§ WHAT THIS TASK INVOLVES
Copy out each line from the material where the word "checkmark" is found.

§ INFORMATION SHOWN
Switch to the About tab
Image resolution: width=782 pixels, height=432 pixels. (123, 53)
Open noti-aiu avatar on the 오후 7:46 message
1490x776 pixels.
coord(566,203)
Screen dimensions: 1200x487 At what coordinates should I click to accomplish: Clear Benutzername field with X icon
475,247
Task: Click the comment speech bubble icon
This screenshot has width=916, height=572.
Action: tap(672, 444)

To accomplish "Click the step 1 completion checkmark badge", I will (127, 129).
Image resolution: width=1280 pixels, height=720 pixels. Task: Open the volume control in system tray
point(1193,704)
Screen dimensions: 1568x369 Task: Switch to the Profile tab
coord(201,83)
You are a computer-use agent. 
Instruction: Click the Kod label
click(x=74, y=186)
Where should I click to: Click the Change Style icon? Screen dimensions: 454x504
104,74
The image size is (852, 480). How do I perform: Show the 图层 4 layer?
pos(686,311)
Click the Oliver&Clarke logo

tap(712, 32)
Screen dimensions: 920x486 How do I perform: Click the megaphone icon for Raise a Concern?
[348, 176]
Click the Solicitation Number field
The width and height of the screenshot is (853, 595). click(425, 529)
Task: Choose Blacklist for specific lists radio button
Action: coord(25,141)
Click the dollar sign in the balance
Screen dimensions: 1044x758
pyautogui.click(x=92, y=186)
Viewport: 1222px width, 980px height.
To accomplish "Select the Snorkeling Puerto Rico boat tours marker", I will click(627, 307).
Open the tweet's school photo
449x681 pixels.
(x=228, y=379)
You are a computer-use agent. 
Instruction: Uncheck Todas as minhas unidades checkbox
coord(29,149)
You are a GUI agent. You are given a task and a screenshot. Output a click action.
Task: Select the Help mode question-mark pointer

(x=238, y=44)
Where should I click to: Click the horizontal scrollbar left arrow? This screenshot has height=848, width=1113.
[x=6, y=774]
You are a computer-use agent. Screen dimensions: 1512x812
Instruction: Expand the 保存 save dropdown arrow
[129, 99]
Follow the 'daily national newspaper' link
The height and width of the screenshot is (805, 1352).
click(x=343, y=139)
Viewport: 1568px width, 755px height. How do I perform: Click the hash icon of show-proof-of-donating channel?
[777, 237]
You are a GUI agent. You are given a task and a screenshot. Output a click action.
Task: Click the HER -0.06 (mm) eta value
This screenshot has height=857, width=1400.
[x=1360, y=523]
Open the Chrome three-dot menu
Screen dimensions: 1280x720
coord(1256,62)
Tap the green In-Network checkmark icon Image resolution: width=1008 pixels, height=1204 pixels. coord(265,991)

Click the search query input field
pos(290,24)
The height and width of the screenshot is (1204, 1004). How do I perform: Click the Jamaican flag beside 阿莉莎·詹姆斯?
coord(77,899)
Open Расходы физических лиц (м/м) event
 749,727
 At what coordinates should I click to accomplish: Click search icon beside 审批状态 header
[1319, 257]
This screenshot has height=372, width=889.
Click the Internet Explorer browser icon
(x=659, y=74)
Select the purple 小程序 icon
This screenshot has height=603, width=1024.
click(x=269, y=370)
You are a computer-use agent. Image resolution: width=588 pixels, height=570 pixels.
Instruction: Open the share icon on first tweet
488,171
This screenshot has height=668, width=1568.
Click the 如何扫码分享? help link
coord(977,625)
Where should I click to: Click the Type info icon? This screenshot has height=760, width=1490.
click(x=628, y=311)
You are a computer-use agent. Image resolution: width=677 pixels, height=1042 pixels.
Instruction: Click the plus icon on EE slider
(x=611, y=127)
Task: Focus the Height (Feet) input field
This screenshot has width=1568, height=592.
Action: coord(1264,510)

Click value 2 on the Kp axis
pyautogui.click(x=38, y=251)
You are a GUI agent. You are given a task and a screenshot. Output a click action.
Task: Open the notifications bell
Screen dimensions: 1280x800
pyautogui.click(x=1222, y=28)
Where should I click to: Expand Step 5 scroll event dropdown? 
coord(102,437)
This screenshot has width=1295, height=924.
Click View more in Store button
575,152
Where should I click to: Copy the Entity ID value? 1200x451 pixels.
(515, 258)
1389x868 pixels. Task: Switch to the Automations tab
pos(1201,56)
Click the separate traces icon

§ ANSWER BOX
To accomplish "Click the step 1 completion checkmark badge", I will (127, 129).
Tap the green In-Network checkmark icon Image resolution: width=1008 pixels, height=1204 pixels. coord(265,991)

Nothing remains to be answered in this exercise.